It never ceases to amaze me how much of an issue breastfeeding is!
I just came across two news articles today about breastfeeding flash mobs:
http://healthland.time.com/2011/12/27/the-nurse-in-why-breast-feeding-moms-are-mad-at-target/
http://www.thedailyactivist.com/civil-rights-breastfeeding-flash-mob/
I’m glad that these flash mobs and breastfeeding sit-ins create media exposure about breastfeeding. Hopefully these events will lead to greater acceptance in our society towards breastfeeding. But I’m continually surprised every time I hear about an incident that causes people to stage a sit-in in the first place!
We are mammals.
Mammal babies drink mother’s milk.
I realize we’re the only mammals that sexualize breasts, but people need to get over it. I think the sound of a screaming baby is more bothersome than seeing a flash of skin from part of woman’s breast, and wouldn’t most shoppers prefer not having to hear a hungry baby cry? When a woman is breastfeeding, you usually don’t see her nipple or areola because it is in the baby’s mouth and blocked from view by the baby’s face. The parts that you do see are the same parts that are exposed when a woman wears a revealing top or a bikini. And I don’t think women get asked to leave department stores for wearing low cut blouses do they?
I am an advocate for breastfeeding and I encourage and support it. At my store, my staff and I breastfeed our babies while we’re at work! I wish I could invite those people who complain to come to my store and let them see what goes on here – they would be so shocked!
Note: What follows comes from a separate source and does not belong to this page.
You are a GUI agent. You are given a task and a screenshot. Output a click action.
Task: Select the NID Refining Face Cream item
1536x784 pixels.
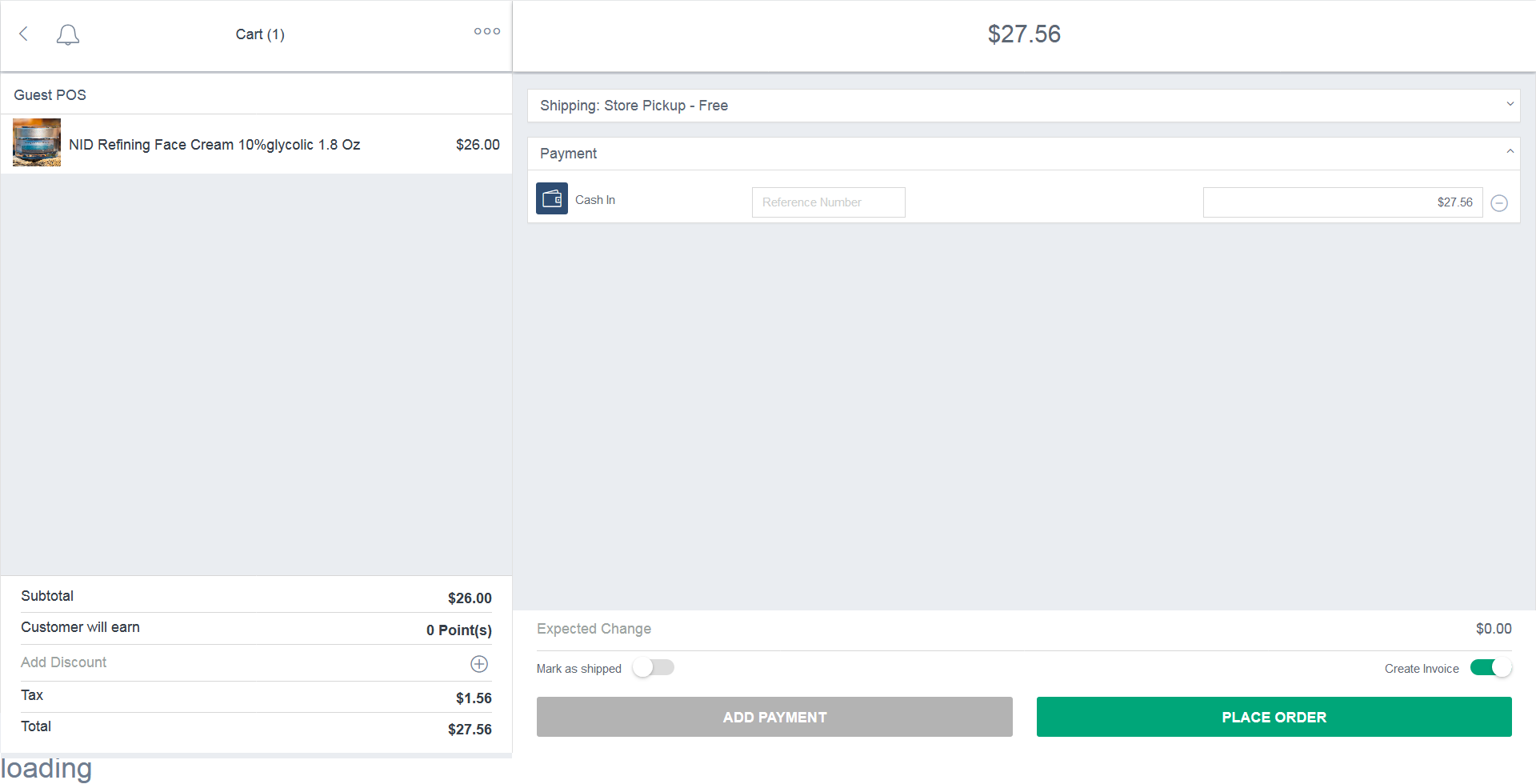[256, 144]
We have a nice comfy breastfeeding chair for customers in the middle of the store, not hidden away in the back room. (If a breastfeeding mother would prefer to sit in privacy in the back room, that is her choice as well.)
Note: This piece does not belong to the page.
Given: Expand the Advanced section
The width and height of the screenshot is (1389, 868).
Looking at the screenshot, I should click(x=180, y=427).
We want to demonstrate that breastfeeding is a part of normal daily life and that we are a business that encourages and supports breastfeeding moms to feel comfortable!
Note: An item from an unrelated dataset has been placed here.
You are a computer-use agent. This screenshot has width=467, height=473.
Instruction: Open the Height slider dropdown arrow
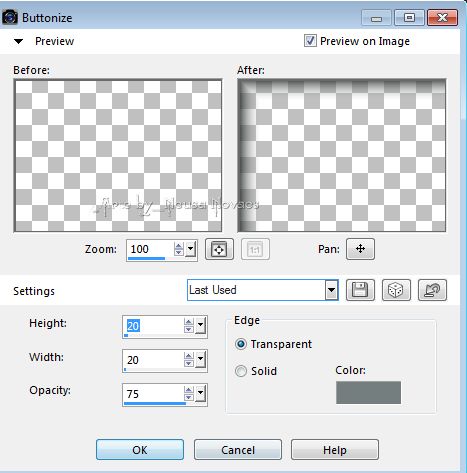tap(200, 325)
Because breastfeeding is a normal part of being a mother and a baby, I really don’t understand what the big deal is. I think it’s fantastic that women are uniting and staging “nurse-ins” to bring awareness to the issue! But I hope when my daughter becomes a mother in 20-30 years that by then our society will have progressed to a point where we won’t have to do these types of events anymore because they will no longer be necessary.
In the meantime we will have to continue to educate our society about what is natural for mammal mothers and mammal babies to do! The issue shouldn’t even be about what makes people comfortable or uncomfortable. Who cares if it makes people uncomfortable. It is much more basic as that. It is what we as mammals are created to do and it’s natural. End of story.